The patient and spouse take their seats, I pull the table around, put my laptop on it and pull the stool toward me. I’m talking to the patients, probably cracking a joke because for some reason, patients find me hilarious (they also feel like they need to tell me their life stories – I have one of those faces, I guess) and I’m in the process of sitting on the stool, not paying attention when it happens.
My butt cheek catches just the edge of the stool, it rolls away from me, hits the wall with a BANG, I lose my balance and fall flat on my ass, bumping into the trash can which makes a loud THUMP as it hits the wall.
In other words, I made a lot of NOISE when I fell. The patient and his spouse just look at me in horror.

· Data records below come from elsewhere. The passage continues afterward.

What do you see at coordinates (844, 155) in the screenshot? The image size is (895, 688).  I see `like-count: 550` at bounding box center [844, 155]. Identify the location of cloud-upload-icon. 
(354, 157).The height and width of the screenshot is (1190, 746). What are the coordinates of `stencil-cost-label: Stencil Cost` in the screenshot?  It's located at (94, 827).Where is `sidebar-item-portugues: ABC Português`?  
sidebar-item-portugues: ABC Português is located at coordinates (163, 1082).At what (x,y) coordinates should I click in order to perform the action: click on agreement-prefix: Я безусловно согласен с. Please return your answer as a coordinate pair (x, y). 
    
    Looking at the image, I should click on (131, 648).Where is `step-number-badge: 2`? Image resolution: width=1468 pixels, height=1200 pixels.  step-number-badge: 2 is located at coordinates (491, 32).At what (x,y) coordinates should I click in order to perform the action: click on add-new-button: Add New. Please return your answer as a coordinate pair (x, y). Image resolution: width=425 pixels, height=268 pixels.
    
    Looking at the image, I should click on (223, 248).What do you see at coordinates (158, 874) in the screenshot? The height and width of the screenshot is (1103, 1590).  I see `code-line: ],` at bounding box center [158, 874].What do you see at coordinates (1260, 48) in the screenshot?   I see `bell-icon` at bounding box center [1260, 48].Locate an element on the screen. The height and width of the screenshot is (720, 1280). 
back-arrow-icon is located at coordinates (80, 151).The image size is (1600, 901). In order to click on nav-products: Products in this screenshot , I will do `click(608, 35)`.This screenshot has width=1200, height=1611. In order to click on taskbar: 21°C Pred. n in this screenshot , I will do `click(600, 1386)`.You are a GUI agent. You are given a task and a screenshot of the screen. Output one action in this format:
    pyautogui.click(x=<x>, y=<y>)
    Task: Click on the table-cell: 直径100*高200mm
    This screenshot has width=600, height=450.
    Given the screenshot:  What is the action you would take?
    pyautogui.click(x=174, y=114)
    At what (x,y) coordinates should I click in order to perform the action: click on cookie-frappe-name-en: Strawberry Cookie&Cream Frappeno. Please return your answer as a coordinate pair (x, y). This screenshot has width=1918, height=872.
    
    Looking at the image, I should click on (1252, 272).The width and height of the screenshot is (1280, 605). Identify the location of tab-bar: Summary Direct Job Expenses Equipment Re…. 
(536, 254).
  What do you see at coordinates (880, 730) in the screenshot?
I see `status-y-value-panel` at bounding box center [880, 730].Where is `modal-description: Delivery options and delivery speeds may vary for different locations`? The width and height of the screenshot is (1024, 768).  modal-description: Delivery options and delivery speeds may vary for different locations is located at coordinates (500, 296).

Their mouths gape open and I feel the tips of my ears starting to burn and I know my ears are going to be bright red in about five seconds. (They do that when I’m embarrassed, pissed or dehydrated – in other words, pretty much all the time).
In those split seconds, I run my options through my head:
- I could make the situation worse by acting embarrassed thereby embarrassing the patient and his spouse even more
- I could leave the room and re-enter, in essence, start the whole damn thing over
- I could act like nothing happened and awkwardly get on my hands and knees and attempt to stand back up knowing full well I would look, and sound, like a fallen hippo or
- Laugh it off.
Can you guess which option I chose?
Yep, I laughed it off. I simply took their folder (because I kept hold of my pen and the folder as I fell – impressive, I know), leaned back against the wall and simply said, “I’m just going to finish the interview down here, if you guys don’t mind.”
They laughed, I laughed and I fully intended to continue my spiel from the floor but I made such a racket going down, my nurse comes barging into the room. “Hey! Everything ok in here? I heard a crash.”
Perfect, I thought to myself, she will distract the patient just long enough they won’t really pay attention to me as I huff and puff my way back to my feet.
After I got back onto my feet, grabbed FIRM hold of the slippery stool, sat my butt down and placed my hands on my laptop did I look at my nurse and say, “Everything is great. Why do you ask?”
She just shook her head and left the room.
The patients thought I was hilarious and couldn’t stop smiling the rest of my time with them. I’m pretty sure I could have passed my little incident off as if I did it on purpose if given more time.
Yes people, I’m THAT good.
Anyhoo. My coccyx (get your mind out of the gutter, that simply means tailbone) was pretty sore the rest of the day because I wacked it pretty hard but I survived. And now, I am SUPER careful whenever I pull my stool around and sit on it though I would be lying if I didn’t tell you that I’ve had SEVERAL near misses since that day.
But no worries, I have a lot of padding back there, I’ll be fine.